Mi amiga Dolores:
Tengo que agradecer a Dios y a la vida que me hayan permitido conocer buenas personas. Personas con las que comparto lazos sanguíneos y otras con las que no. Personas en las que poder apoyarme, en las que confiar y a quienes contarles mis penas y alegrías. Mis personas preferidas y personas a las que me cuesta perdonar porque no actúan como a mí me gustaría, creyéndome yo el ombligo del mundo. ¡Qué fácil es ver la paja en el ojo ajeno y no notar la viga en el nuestro!
Tengo que agradecer a la vida y a Dios la familia qué tengo. Mi familia es mi apoyo y mi sostén, mi piedra filosofal, el centro de mi universo. Vamos creciendo en número y nos fortalecemos manteniéndonos cerca de un dolmen llamado Darío (mi nieto), alrededor del cual nuestra energía fluye y se canaliza en forma de amor. Otras personas han llegado para dar más brío si cabe a nuestro círculo mágico. Somos los ocho magníficos y magníficas… por ahora.

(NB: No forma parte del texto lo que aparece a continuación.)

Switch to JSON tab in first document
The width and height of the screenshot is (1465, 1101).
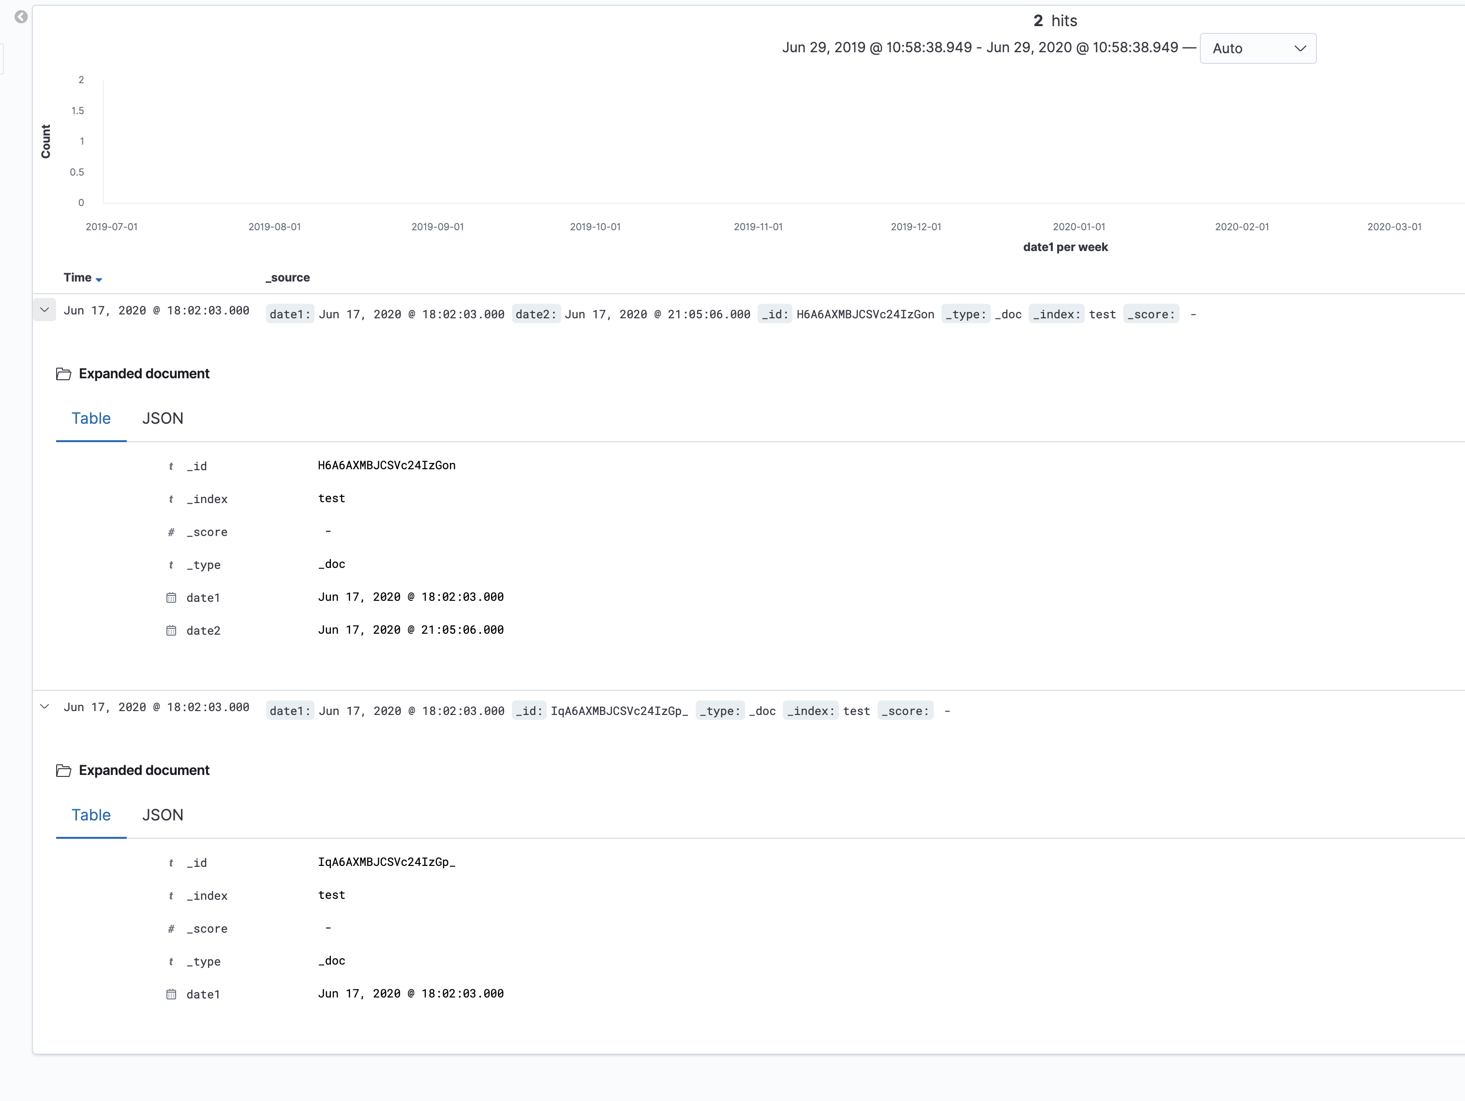pos(162,418)
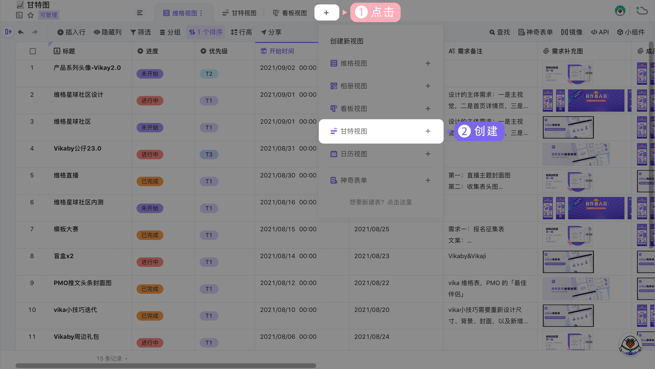Screen dimensions: 655x369
Task: Toggle the sidebar collapse icon
Action: (x=8, y=32)
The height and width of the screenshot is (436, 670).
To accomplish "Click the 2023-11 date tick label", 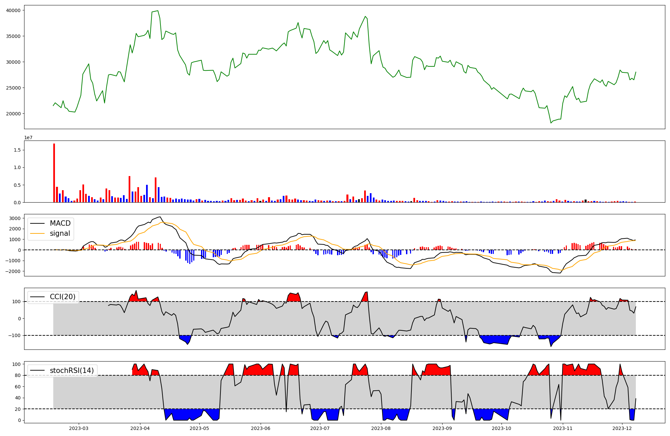I will 563,428.
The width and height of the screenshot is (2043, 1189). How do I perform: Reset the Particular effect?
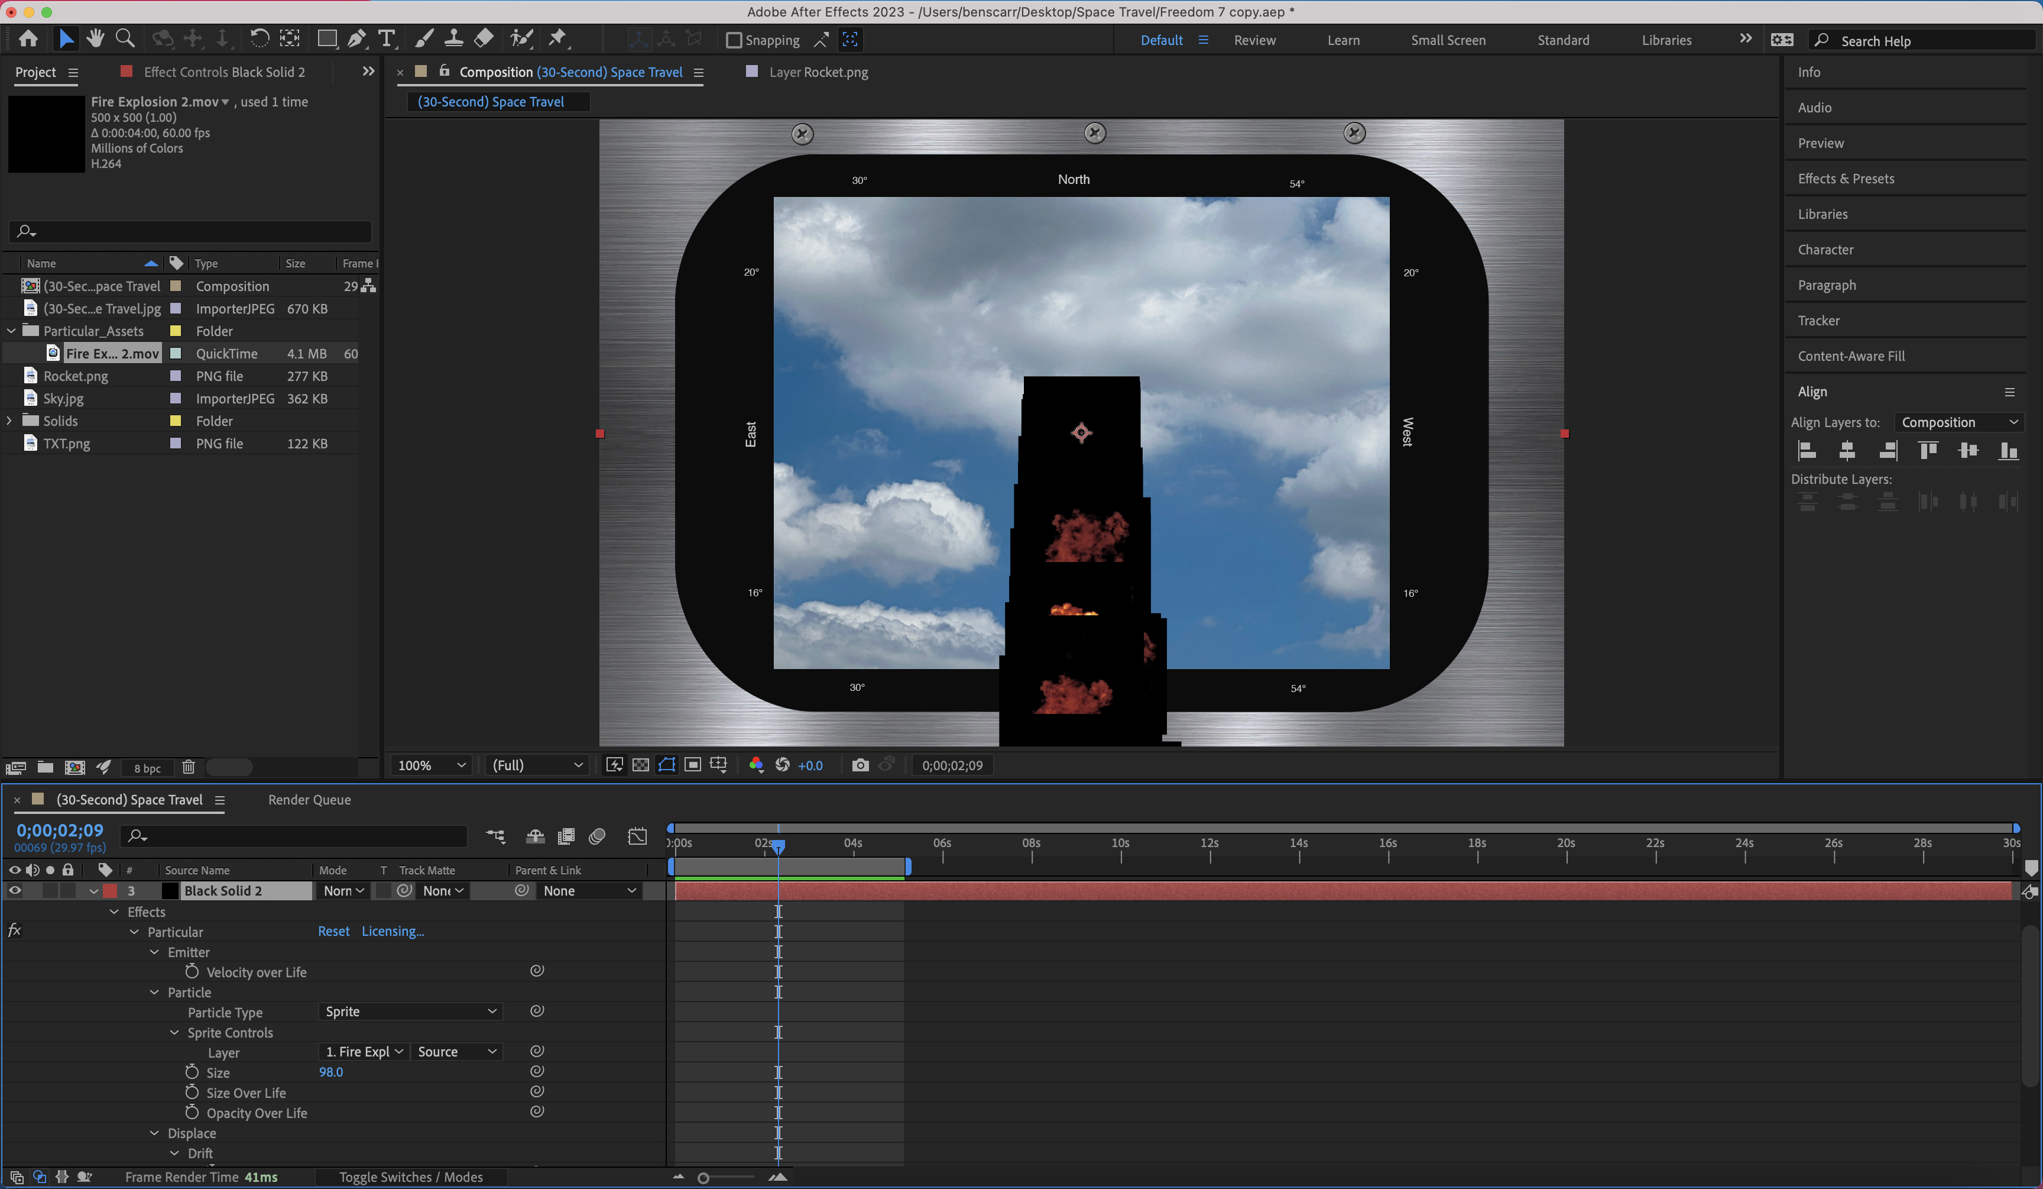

Tengo que agradecer a Dios la fe y las esperanza para superar obstáculos. Seguimos adelante confiando en que no estamos solos con nuestros problemas: reímos, silbamos, cantamos; intentamos engañar a la vida cuando estamos tristes pensando que vendrán tiempos mejores; yo rezando, mis hijos, diciéndome que encienda velas a los santos y difuntos y sosteniéndome con sus palabras, su inteligencia y su cariño. “Es lo que hay” es uno de nuestros lemas favoritos pero trabajamos duro para que “lo que hay” sea leve y nos duela lo menos posible. Y así, parece que hasta ahora nos va funcionando, gracias a Dios, a las buenas personas que nos rodean, a la magia y a la confianza en que no hay mal que cien años dure… todo va a ir bien, todo irá mejor. Energía positiva. Miles de besos y abrazos.

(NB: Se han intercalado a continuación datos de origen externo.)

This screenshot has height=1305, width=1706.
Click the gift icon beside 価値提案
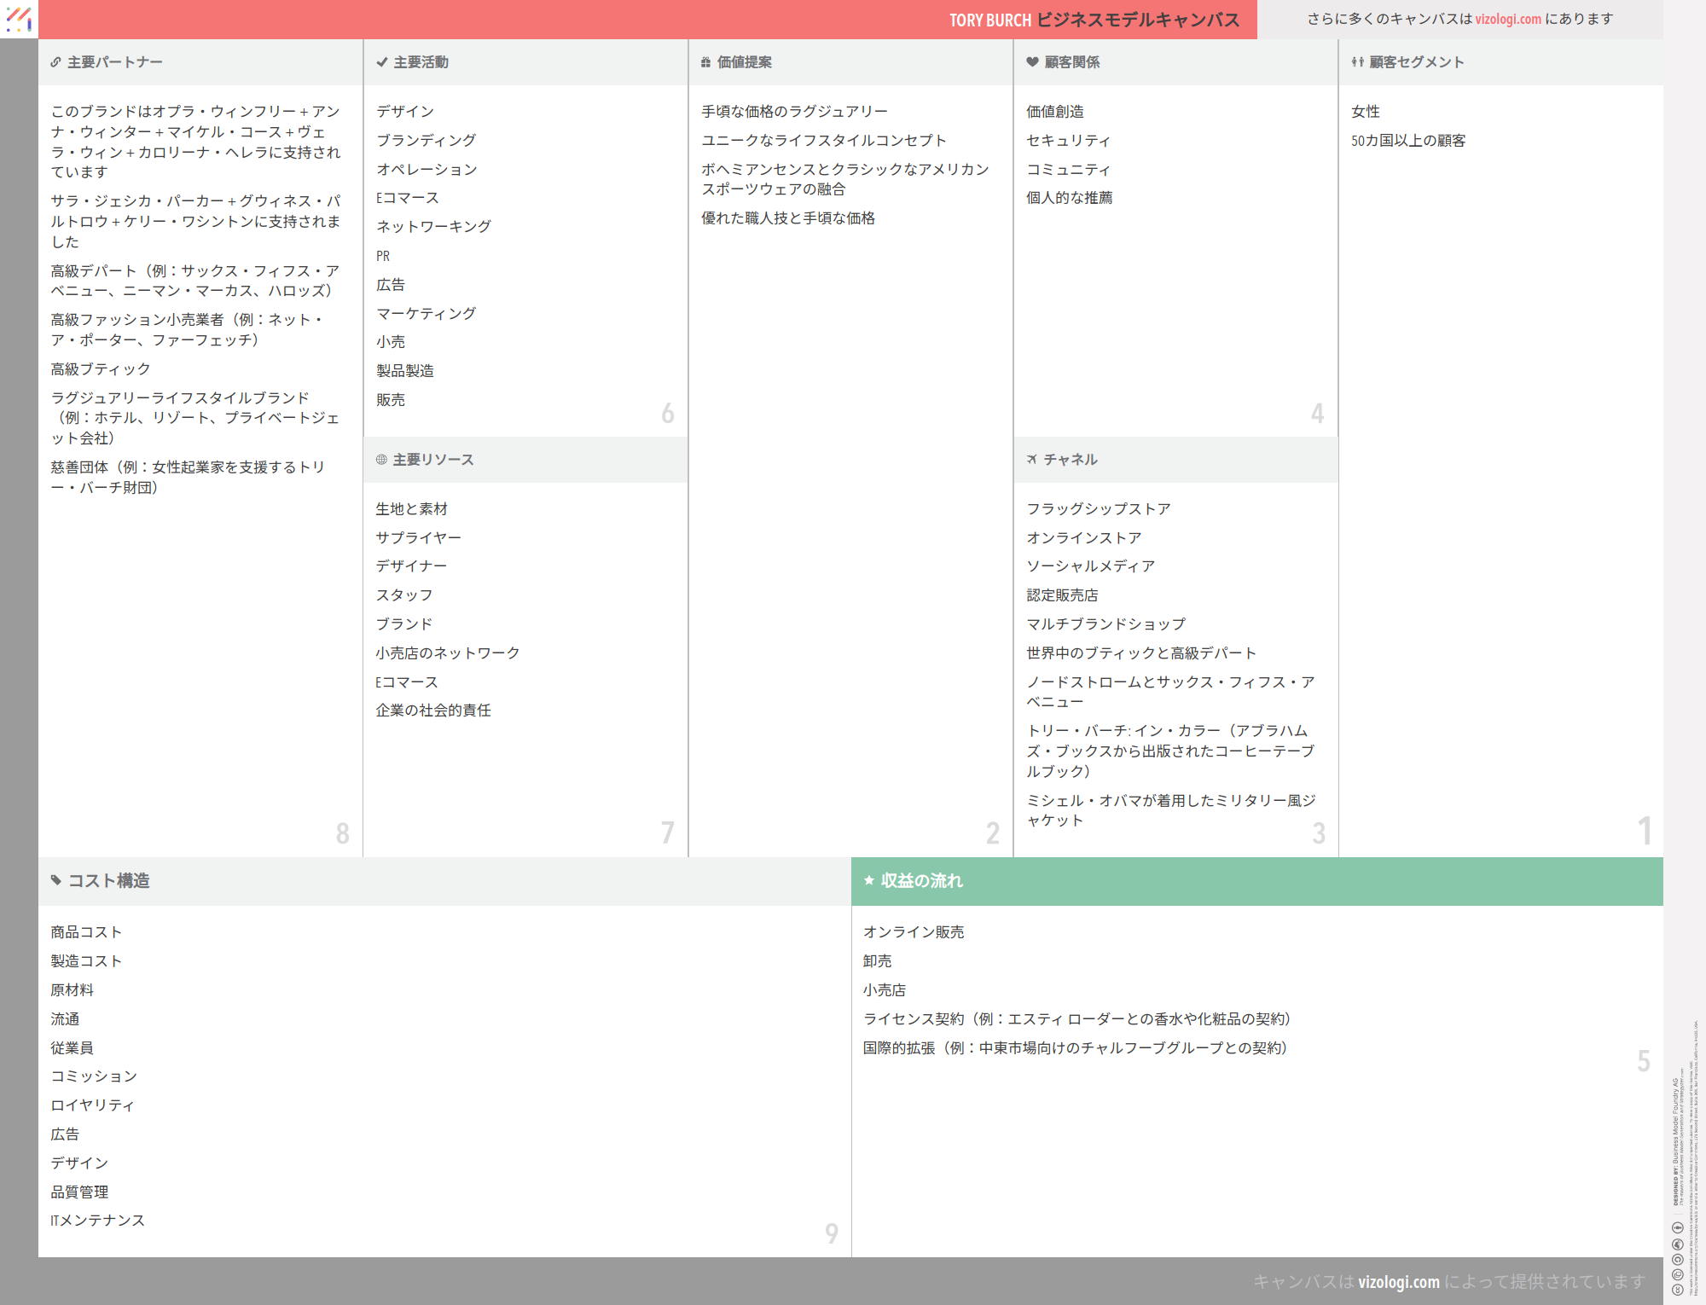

Por tanto, hoy puede ser un gran día para olvidar rencores, para pedir perdones, para hacer propósito de enmienda. Ese propósito que te limpia el alma y te hace feliz a ti mismo. El que te hace sentir buena gente, buena amiga, buen cristiano o cristiana. El que te obliga a pedir perdón y tener paciencia. Seguimos andando por la vida, el tiempo va pasando y todos al final llegamos al mismo lugar.
Por eso en esta Semana Santa quiero seguir caminando al lado de mi mejor amiga, se llama “Dolores”. Ella sabe lo que me preocupa, a Ella le cuento lo que me duele, le pido lo que necesito. Ella me escucha sin juzgarme, me aconseja y me conforta y todos los viernes santos sale a pasear por nuestras calleas y dejando atrás sus penas nos invita a acompañarla. Ella siempre está dispuesta a ser nuestra madre, nuestra hermana, nuestra amiga. A cambio solo pide amor, como pidió su hijo junto al cual nos mira con sus ojos misericordiosos.
Sagrario González Tirado
A todos mis paisanos que tan mal lo han pasado en las mayores inundaciones que ha padecido nuestro querido pueblo en su historia. Todo mi cariño y mis mejores deseos de salud y felicidad.
Orgullosa de tener vuestras mismas raíces.